Continue on into the recruitment process, and it is fairly easy to convey to a recruiter who they are looking for, after all this must be a run of the mill type role for them. The recruiter will surely pick up any of the slack with their expertise in hiring Marketing roles.

Bring on the interviews to meet the potential Marketing Executives, all of whom are likely more junior (in business) than The Board. It should be relatively easy to question them thoroughly and tackle any “difficult” questions they through back across the desk.  

After all, who knows the organisation better than The Board?!

Sound familiar so far? If not, thank you for reading to here but the rest won’t resonate with you.

The shiny new Marketing Executive, all bushy-tailed, begins working in the organisation in Marketing.

And, slowly the realisation that can all to often occur;

All Marketing decisions are coming back to The Board, we are now busier!

Are we definitely covering all the areas of Marketing that we need to?!

The Marketing budget, including salary costs, is escalating, is the return I am getting?

*among a whole host of other questions, which challenge your decision to hire this role*

OK, let’s go right back to the start and replay this another way to see if we can improve the outcome for the organisation.

How would we do that?

First, let’s consider the phrase “Cart before the horse”.
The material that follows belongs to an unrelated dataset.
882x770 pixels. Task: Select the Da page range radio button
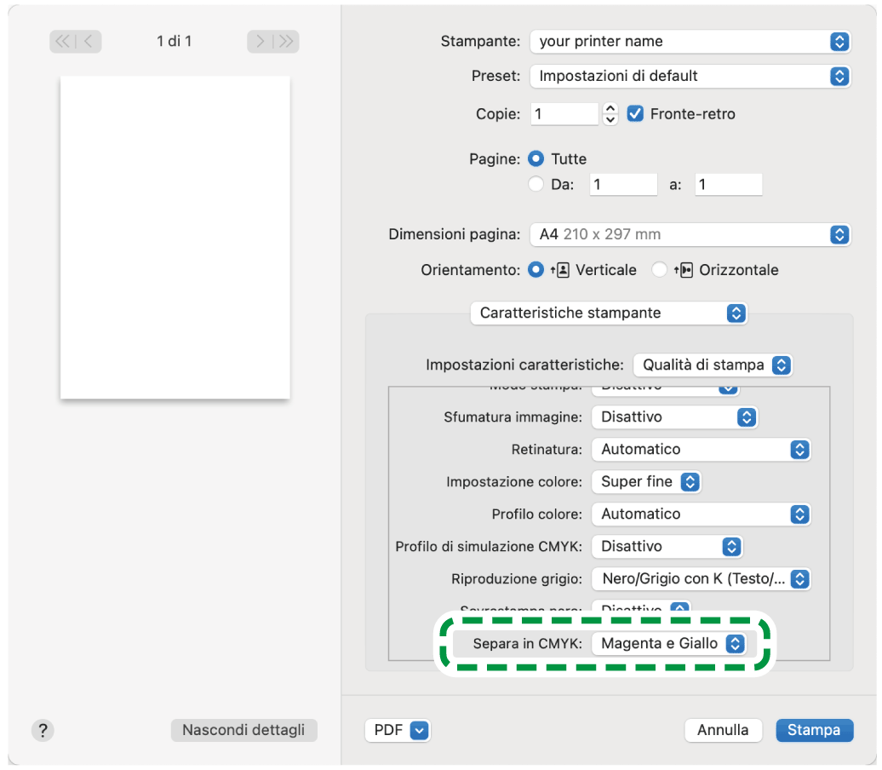pyautogui.click(x=536, y=184)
Quite often, when we realise that our organisation could be better at something e.g. Marketing the ultimate goal that we are working towards is the recruitment of our own resource who can have us excel in that area.

We might go directly to that goal or we might take the long way around, via external agencies who are experts in that area, or consultants who spealise in that field, or temporary support from the likes of a Summer Intern. 
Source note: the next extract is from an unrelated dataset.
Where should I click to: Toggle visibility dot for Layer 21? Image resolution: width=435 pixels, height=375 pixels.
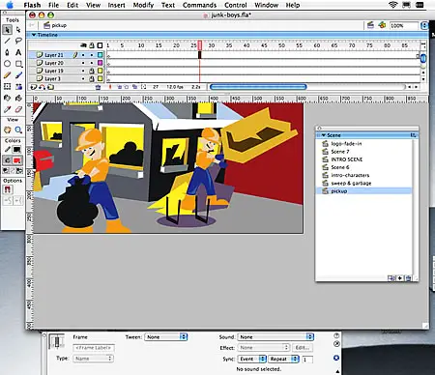tap(83, 55)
The problem is not in any of the above routes, or indeed in the ultimate goal of hiring our own person or team.

The challenge is what we have been lead to believe recruitment in business means to us. Things like this can ring true when we think about using recruitment as a tool to achieve our ultimate goal;

I need to know all about the role that I am hiring for, tasks, expectations, salary, and more.

If I don’t know all about the discipline that I am hiring for I can lean on an expert Recruitment Consultant.

Multiple candidates enables me to compare and contrast who is available in order to aid a decision process.

I need to be on my A-game at the interview because candidates come prepared and ready to “sell me the dream”.

Without having you reach for your pillow as you drift off, let’s say that much of what recruitment represents is based on a time when it became mainstream through the Industrial Revolution and popularised by “modern” consultants of the post-war 1900s.

We have negated the introduction of new and more efficient ways of engagement that today’s world offers us, and the opportunity that this represents for our growing businesses.

You have the worldwide network at your finger-tips, so why not use that to your advantage.

Back to improving the Marketing within our organisation, forget sitting behind a closed door with your Board, and even with a Recruitment Consultant, where you speculate on a requirement, the outputs, and what you must pay.

Instead, utilise the power of the Internet and speak to those who can move you towards your ultimate goal. Guaranteed, done properly these conversations and engagements will prove far more productive and informative than any one-sided learning process or deliberation around a Boardroom table.

As an example, who said you need to know what salary (bracket) you will offer?

What will this be based on….

….a candidate’s current salary?

….an online salary survey?

….the salary your pal’s company pays for the “same role”?

….what you believe the task-in-hand is?

….what your budget is for the PERCEIVED outcome?

Almost always, the salary in a recruitment model fit for a bygone era will not be based on the reality of the role, the person doing the role, or a value proposition created from this.

And, it’s situations like this that mean when you start to consider strengthening Marketing within your business, you get a shiver down your spine and a clammy forehead. It is completely understandable, someone has taken the fun and usefulness out of recruitment!

Or, more likely recruitment needs to be updated for the modern world?